Chemokines and chemokine receptors required for optimal responses to anticancer chemotherapy

Abstract

Depending on tumor type, stage and immunological contexture, the inhibition of chemokines or their receptors may yield positive or deleterious effects on disease progression. We have recently demonstrated in several murine models of anthracycline-based chemotherapy that the inhibition of chemokine (C-C motif) ligand 2 (CCL2) or chemokine (C-C motif) receptor 2 (CCR2) may impair the elicitation of anticancer immune responses that contribute to therapeutic success.

Keywords: ATP; autophagy; cancer stem cells; immunogenic cell death; immunosurveillance; γδ T lymphocytes.
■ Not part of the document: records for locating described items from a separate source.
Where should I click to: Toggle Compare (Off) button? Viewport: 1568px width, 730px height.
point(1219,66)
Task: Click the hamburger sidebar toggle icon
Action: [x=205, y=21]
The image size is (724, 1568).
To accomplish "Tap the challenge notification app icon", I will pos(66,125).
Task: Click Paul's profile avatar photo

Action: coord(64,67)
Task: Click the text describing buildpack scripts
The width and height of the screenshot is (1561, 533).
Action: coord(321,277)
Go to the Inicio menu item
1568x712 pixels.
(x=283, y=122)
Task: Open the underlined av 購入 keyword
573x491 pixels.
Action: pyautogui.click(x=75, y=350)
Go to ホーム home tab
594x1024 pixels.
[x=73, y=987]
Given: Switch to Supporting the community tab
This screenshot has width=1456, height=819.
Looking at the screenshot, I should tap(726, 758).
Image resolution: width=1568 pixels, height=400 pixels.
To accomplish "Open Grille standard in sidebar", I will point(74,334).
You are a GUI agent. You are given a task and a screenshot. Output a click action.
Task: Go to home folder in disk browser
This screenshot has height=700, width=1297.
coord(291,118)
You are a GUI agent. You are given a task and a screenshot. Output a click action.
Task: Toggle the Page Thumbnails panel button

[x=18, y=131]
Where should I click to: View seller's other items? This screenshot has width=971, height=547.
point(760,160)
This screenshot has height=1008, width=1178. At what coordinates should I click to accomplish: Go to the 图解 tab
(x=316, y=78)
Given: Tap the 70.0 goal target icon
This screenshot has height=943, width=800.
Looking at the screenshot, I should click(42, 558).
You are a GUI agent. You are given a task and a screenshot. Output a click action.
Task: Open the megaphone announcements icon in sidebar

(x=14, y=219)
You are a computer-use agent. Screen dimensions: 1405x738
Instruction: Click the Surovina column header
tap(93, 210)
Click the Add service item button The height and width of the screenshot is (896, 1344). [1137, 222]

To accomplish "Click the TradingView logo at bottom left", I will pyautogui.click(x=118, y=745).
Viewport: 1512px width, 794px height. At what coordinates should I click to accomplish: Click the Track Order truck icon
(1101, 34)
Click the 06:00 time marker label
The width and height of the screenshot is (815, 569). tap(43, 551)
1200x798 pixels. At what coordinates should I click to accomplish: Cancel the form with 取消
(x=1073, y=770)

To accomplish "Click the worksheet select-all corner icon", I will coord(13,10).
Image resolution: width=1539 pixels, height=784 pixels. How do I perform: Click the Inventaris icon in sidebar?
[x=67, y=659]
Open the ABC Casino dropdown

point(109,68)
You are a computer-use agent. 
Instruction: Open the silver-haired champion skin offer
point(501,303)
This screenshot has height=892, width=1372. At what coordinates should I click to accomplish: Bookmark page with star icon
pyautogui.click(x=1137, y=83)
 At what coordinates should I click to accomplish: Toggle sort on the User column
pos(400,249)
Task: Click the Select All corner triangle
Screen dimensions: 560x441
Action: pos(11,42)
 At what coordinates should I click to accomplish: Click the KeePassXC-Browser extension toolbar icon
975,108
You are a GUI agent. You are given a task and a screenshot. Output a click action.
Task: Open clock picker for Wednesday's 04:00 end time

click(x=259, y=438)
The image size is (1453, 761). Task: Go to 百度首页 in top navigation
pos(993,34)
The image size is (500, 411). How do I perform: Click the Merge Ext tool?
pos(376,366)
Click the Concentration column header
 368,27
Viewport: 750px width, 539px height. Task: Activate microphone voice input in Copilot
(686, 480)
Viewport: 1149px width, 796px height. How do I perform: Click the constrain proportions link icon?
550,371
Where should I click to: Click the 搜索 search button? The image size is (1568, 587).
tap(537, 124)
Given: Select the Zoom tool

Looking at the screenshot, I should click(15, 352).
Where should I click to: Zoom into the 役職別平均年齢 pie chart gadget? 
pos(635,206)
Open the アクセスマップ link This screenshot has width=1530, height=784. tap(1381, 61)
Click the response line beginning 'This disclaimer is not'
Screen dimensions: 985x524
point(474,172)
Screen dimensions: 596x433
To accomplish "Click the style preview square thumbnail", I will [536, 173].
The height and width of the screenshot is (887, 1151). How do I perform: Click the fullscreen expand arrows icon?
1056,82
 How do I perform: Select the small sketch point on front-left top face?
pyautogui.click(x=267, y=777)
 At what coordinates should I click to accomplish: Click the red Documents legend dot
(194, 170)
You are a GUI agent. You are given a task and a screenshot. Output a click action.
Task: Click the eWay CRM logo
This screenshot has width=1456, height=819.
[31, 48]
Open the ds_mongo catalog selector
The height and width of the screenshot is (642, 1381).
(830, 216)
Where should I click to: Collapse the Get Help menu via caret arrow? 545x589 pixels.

Figure 1. Janus-faced effects of chemokine and chemokine receptors in cancer. At the tumor initiation stage, cancer stem cells (CSCs) can be recruited to favorable niches by chemokine (C-X-C motif) ligand 12 (CXCL12), which signals via chemokine (C-X-C motif) receptor 4 (CXCR4). Macrophages and regulatory T cells are also attracted to these sites by chemokine (C-C motif) ligand 2 (CCL2), CCL5, and CCL22, contribute to the establishment of a microenvironment that supports tumor initiation. Conversely, neutrophils, which are attracted to developing neoplastic lesions by CXCL1 or CXCL2 (signaling via CXCR2), can exert tumor-supporting or tumor-suppressing effects, depending on their (N1 or N2) phenotype. CXCL1 and CXCL2 can also promote cell senescence, hence exerting direct antineoplastic effects, while CXCL12 generally accelerate tumor growth. When neoplastic lesions are established, CCR2⁺ tumor-infiltrating monocytes and tumor-associated macrophages cooperatively support disease progression, driving the abortive activation of immune effector cells and promoting the metastatic dissemination of malignant cells the CCL5/CCR5 and CXCL12/CXCR4 signaling axes. In response to chemo- or radiotherapy, neoplastic cells die to massive extents. This results in the release of various danger signals including ATP, which is critical for the recruitment and differentiation of antigen-presenting cells. The immune cells that infiltrate neoplastic lesions in response to chemo- or radiotherapy produce high amounts of CCR2 ligands, hence amplifying their own accumulation. Therapy can also trigger the secretion of CXCL1 or CXCL2 from dying tumor cells, resulting in an optimal exposure of the immunogenic factor calreticulin (CRT). Finally, CCL2 can favor the recruitment of interleukin (IL)-17-producing γδ T cells, and the IL-17-dependent release of CXCL9 or CXCL10 promotes the accumulation of interferon γ-secreting CD8⁺ T cells that mediate tumor clearance.